To be done
Carry on the article about Mayte's album Child of the Sun, starting after its last sentence.

Quoted text
****************
Studio album by Mayte
- Released: November 27, 1995
- Recorded: Paisley Park, Chanhassen, Minnesota, US
- Genres: Pop; rock;
- Languages: English; Spanish;
- Labels: NPG, Edel
- Producers: Prince, Kirk Johnson

= Child of the Sun (album) =

Child of the Sun is the only album by Mayte. It was released in 1995 in Europe, including the United Kingdom, but not formally released in the United States. The album was produced by Prince, and released by NPG Records. The album was not critically nor commercially successful. Songs on the album include "The Most Beautiful Boy in the World", a female version of Prince's song "The Most Beautiful Girl in the World", and "If Eye Love U 2night", a cover of the Mica Paris song. Those were the only two singles from the album. Also included on the album are a Spanish version of "If Eye Love U 2night"; "Love's No Fun", a cover of Elisa Fiorillo's song from her second album I Am; "House of Brick", a version of "Brick House" by the Commodores with Prince singing the chorus and a rap by Mayte; and "However Much U Want", a duet with Prince.
****************
Available data
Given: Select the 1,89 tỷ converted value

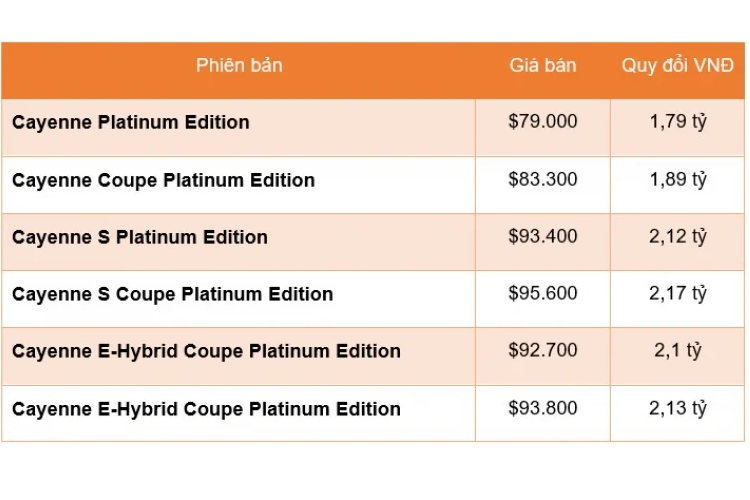Looking at the screenshot, I should [x=677, y=180].
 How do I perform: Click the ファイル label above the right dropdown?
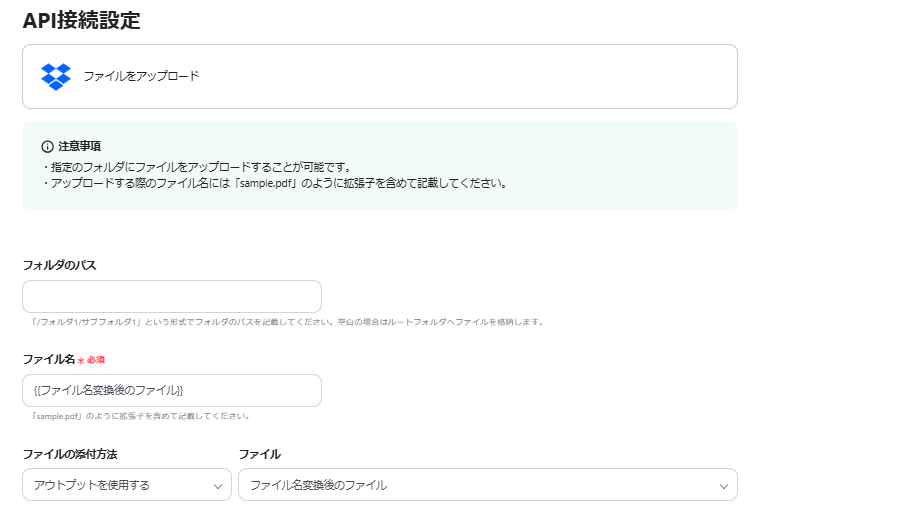(x=259, y=454)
****************
The answer
Professional ratings
Review scores
| Source | Rating |
| AllMusic | Star Half star |

==Track listing==
All songs written by Prince, except where noted
1. "Children of the Sun"
2. "In Your Gracious Name"
3. "If Love U 2night"
4. "The Rhythm of Your Heart"
5. "Ain't No Place Like U"
6. "House of Brick (Brick House)" (featuring Prince) (Nelson, William King, Thomas McClary, Walter Orange, Lionel Richie, Milan Williams, Ronald LaPread)
7. "Love's No Fun"
8. "Baby Don't Care"
9. "However Much U Want" (duet with Prince)
10. "Mo' Better"
11. "If Eye Love U 2night" (Spanish version)
12. "The Most Beautiful Boy in the World"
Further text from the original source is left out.